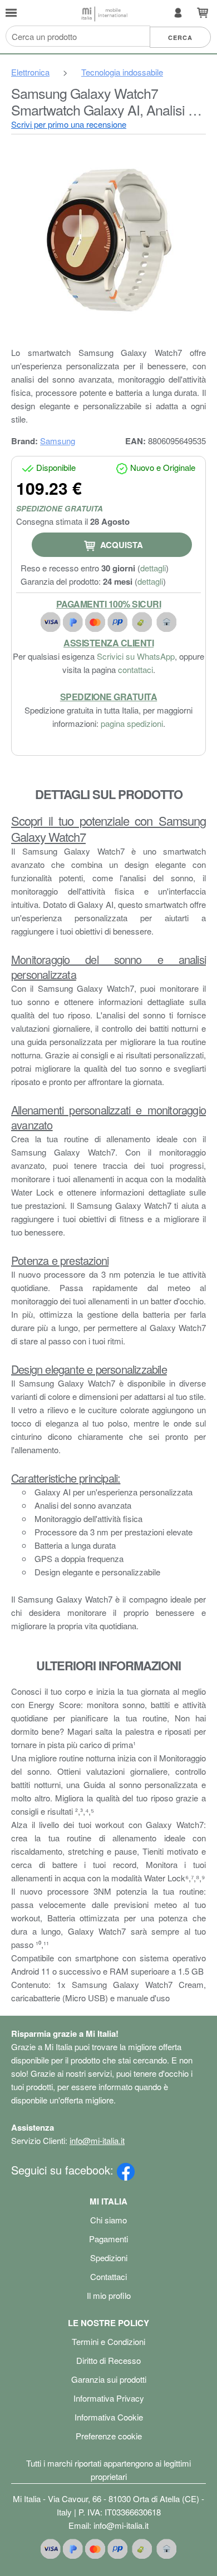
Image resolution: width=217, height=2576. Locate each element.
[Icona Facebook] (126, 2170)
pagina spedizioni (132, 723)
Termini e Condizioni (108, 2341)
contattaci (135, 669)
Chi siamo (108, 2220)
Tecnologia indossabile (122, 72)
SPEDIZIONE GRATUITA (59, 508)
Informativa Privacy (108, 2398)
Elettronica (30, 72)
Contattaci (108, 2276)
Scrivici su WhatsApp (136, 656)
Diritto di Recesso (108, 2360)
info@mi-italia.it (97, 2140)
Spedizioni (108, 2257)
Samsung (57, 440)
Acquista (120, 545)
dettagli (153, 568)
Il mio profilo (109, 2295)
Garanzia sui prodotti (108, 2379)
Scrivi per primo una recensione (68, 124)
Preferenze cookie (109, 2436)
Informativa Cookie (109, 2417)
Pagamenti (108, 2238)
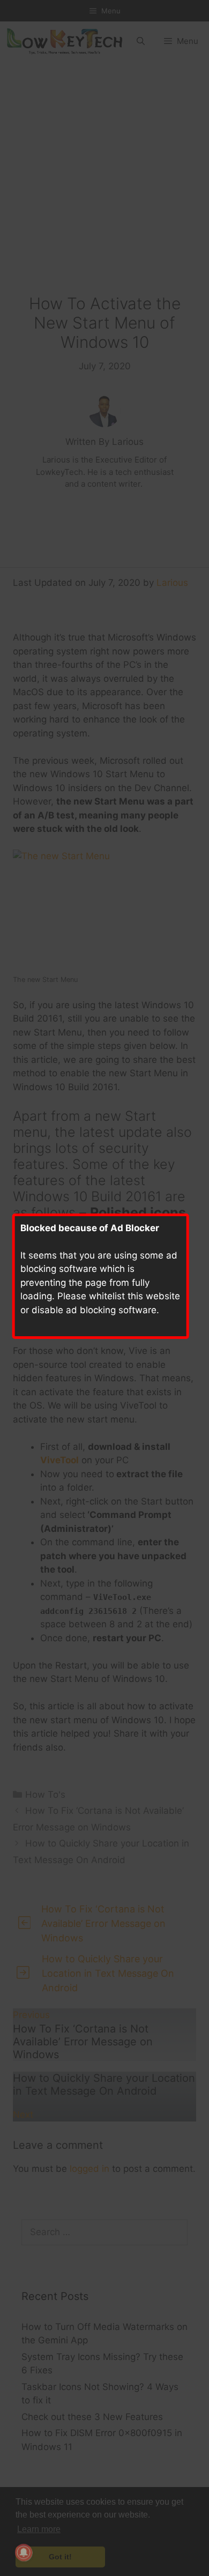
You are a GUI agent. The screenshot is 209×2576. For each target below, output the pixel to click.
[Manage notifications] (23, 2552)
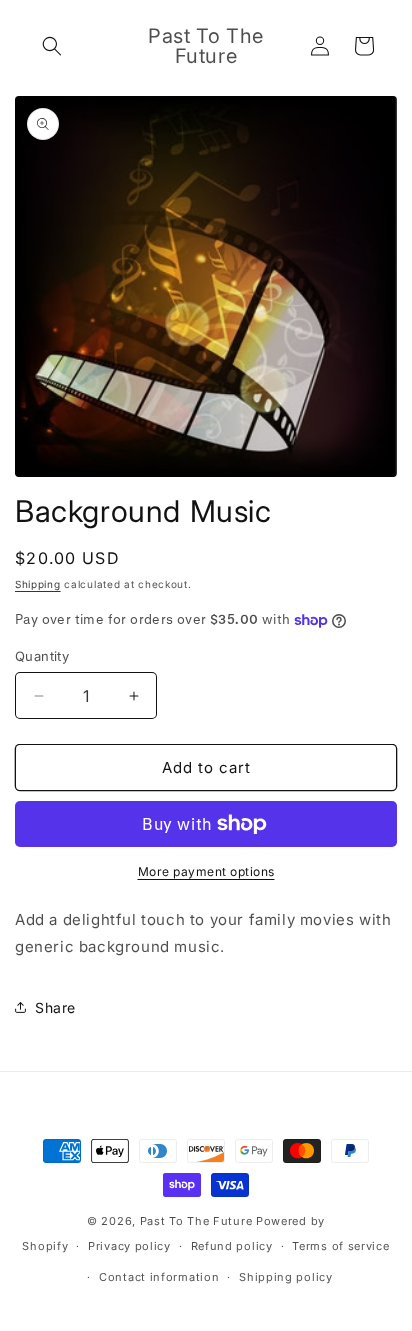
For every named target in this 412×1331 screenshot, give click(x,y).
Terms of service (340, 1246)
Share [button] (55, 1007)
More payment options (206, 871)
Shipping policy (286, 1277)
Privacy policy (129, 1246)
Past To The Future (196, 1221)
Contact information (159, 1277)
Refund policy (232, 1246)
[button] (52, 46)
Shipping (38, 584)
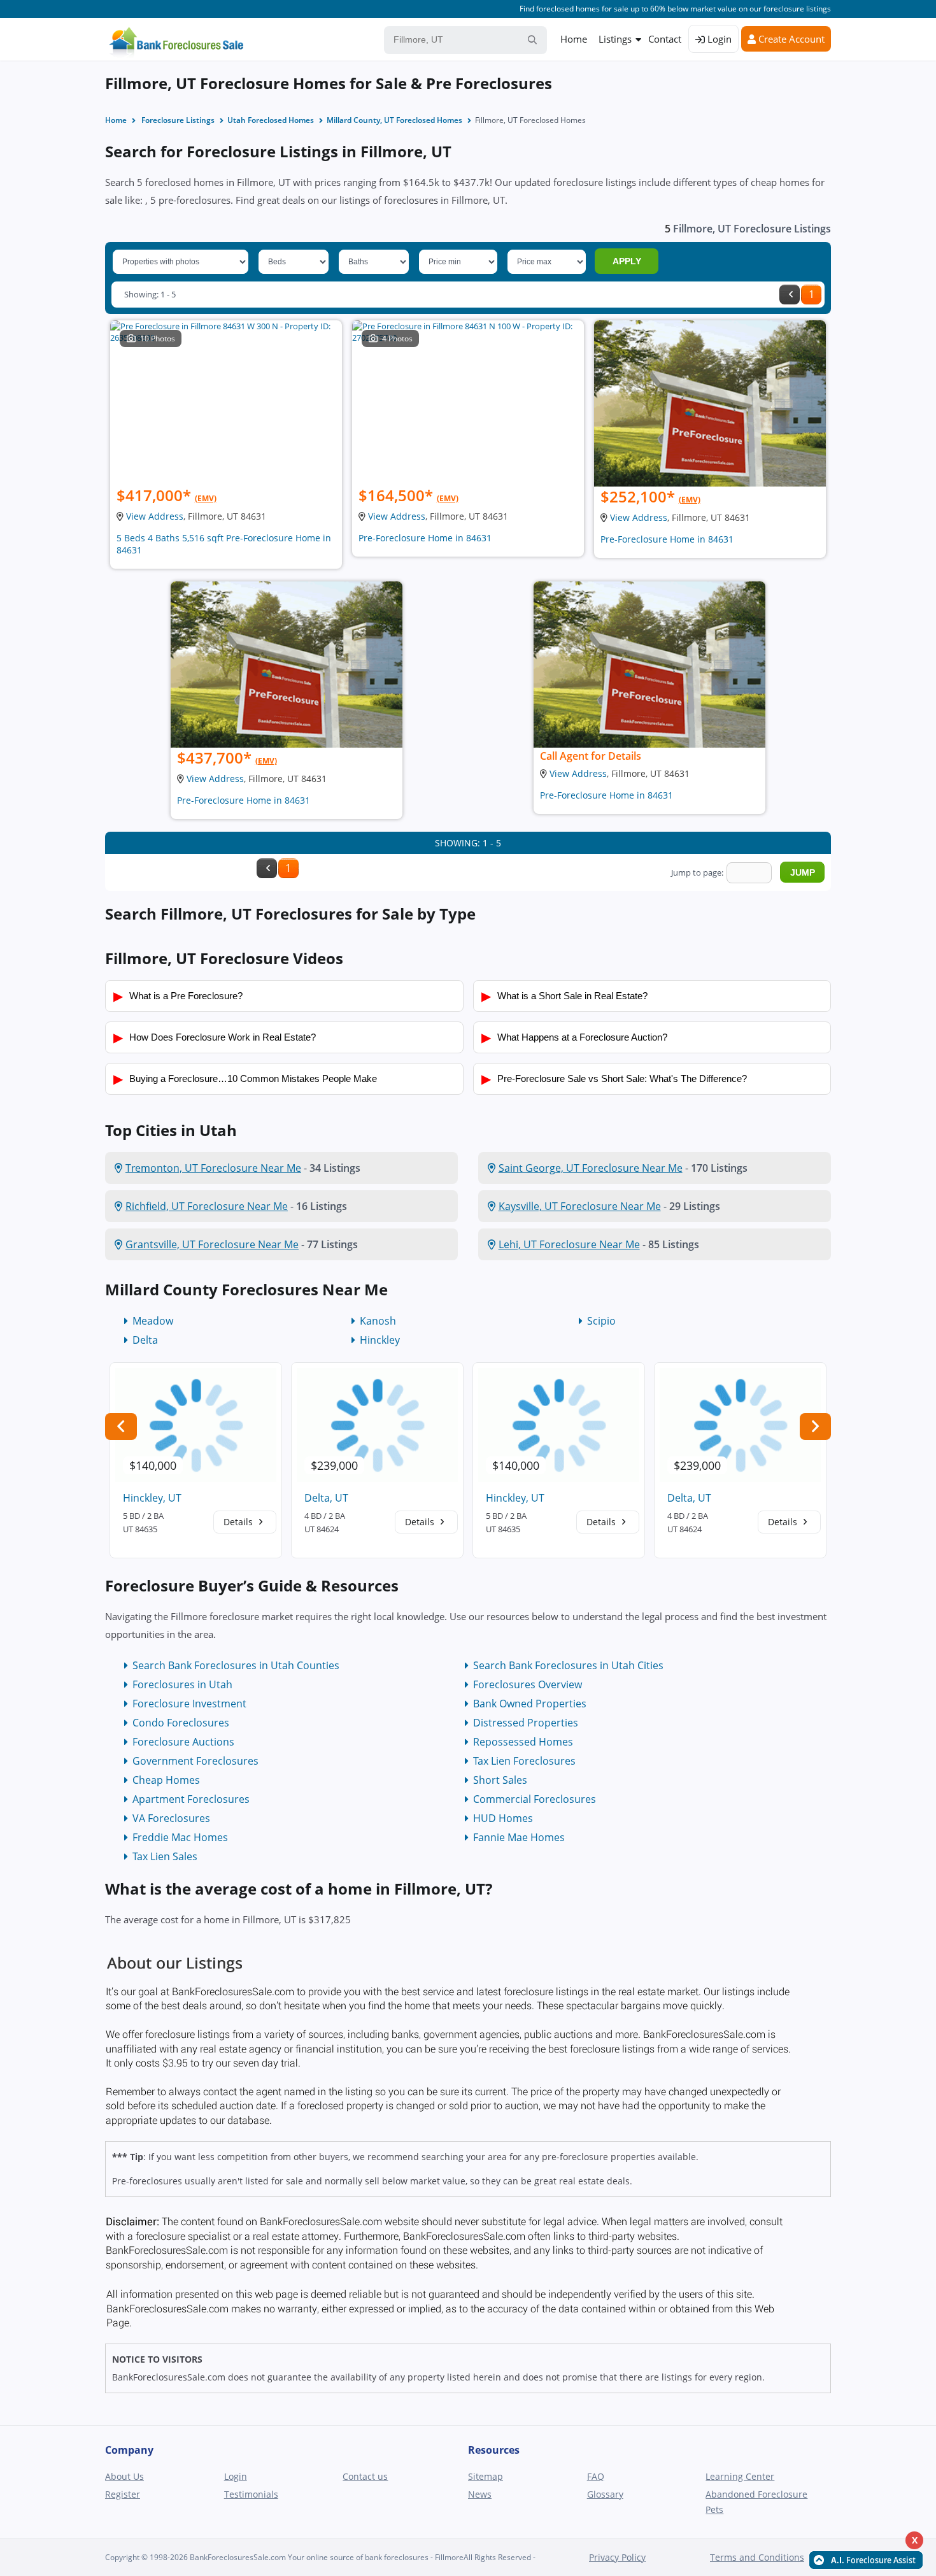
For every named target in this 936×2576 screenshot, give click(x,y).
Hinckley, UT (152, 1498)
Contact (664, 38)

.....

What you should do >>
The answer must be the part of the records that opens with the line containing "Il mio profilo (109, 2295)" and closes with the line containing "More payment options (206, 871)", reproduced exactly, with no pictures.

Answer section >>
Il mio profilo (109, 2295)
Garanzia sui prodotti (108, 2379)
Scrivi per primo una recensione (68, 124)
Preferenze cookie (109, 2436)
Informativa Cookie (109, 2417)
Pagamenti (108, 2238)
You are a GUI agent. The screenshot is 209×2576. For each target below, output the pixel to click.
[Manage notifications] (23, 2552)
For every named target in this 412×1331 screenshot, give click(x,y).
Terms of service (340, 1246)
Share [button] (55, 1007)
More payment options (206, 871)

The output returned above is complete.